The meltdown started when I took his phone off him because he wasn’t getting ready and the rule is no phone until he’s dressed.
Then he started with some backchat about me breaking the rules about my diet!
Then about how I’m the worst mother in the world, then the rolling round on the floor, I hate you etc.
Then, I miss Daddy, then inconsolable tears

He was late for school, I went in with him to explain why.
Then I completely broke down in front of the school secretary and some teachers, fortunately no pupils.
So, now I’m ‘that parent’ but for different reasons

I honestly want to die

OP posts:
tomboytown · 11/09/2019 10:21

I now have a gp appt where no doubt I will break down again

OP posts:
herculepoirot2 · 11/09/2019 10:53

It sounds like there are bigger things going on than this 5 minutes being kept back by the teacher. Try to put that into the “who cares” box and focus on the bigger issues?

tomboytown · 11/09/2019 11:31

Indeed
The good news is my blood pressure is ok!

OP posts:
PinkCrayon · 11/09/2019 11:33

Oh op I am so sorry.
You arent 'that parent' ignore the stupid posters who bleat on with their repetative rubbish.
Sounds like you are having a really hard time.
11 is a really tricky age in itself let alone when you have had such a terrible tragedy hit your family.
So sorry Flowers

LolaSmiles · 11/09/2019 11:39

tomboytown
Your update is nowhere close to "that parent" behaviour.

Ultimately the start of secondary is a learning experience. Home wanting to complain after a child's not followed instructions is unreasonable and "that parent" behaviour.

Home being upset because a meltdown has happened based on totally different events in their home life is totally reasonable and school wouldn't think anything other than how to help.

WellVersedInEtiquette · 11/09/2019 11:40

At my dd1 school y7's cannot be given detentions for the first month as it's expected that they may take a while to adjust. They also get way more achievement points than normal for any good work/behaviour to encourage it.

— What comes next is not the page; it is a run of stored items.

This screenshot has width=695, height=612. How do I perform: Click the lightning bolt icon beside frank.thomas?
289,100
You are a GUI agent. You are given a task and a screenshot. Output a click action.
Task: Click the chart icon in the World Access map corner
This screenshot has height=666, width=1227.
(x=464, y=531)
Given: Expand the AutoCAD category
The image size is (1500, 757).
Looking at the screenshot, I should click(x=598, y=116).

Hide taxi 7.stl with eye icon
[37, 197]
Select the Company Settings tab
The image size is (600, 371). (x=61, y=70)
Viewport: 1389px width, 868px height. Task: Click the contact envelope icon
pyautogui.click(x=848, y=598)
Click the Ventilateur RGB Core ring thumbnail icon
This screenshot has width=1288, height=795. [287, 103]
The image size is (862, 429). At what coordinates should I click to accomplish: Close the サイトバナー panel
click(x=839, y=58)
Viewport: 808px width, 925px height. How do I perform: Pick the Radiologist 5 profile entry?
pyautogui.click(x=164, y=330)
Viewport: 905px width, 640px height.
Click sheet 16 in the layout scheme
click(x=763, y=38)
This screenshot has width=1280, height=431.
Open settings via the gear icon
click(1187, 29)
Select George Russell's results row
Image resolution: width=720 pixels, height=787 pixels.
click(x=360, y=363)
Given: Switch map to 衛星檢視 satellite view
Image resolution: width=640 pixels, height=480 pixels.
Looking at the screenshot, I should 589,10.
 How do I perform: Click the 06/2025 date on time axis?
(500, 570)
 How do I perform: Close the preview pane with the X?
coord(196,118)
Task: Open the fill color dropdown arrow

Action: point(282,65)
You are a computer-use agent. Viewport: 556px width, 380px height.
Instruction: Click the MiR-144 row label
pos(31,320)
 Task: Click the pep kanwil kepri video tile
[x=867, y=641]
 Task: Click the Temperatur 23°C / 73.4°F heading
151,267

LolaSmiles · 11/09/2019 11:43

WellVersedInEtiquette
A month is a long time and long enough for bad habits to creep in. I'm surprised it's that long given how on it year 6 teachers are and how high their expectations are. I sometimes find expectations of y7 are lower than y6 from some staff so they expect and accept a lot more silliness and disorganisation than the primaries would.

We do the same on lots of achievement points and rewards though. There's a bit of flex for the first week, then the usual system of warnings/chance/sanction kicks in. Most don't get further than a warning and most people who use their second chance don't take the mick.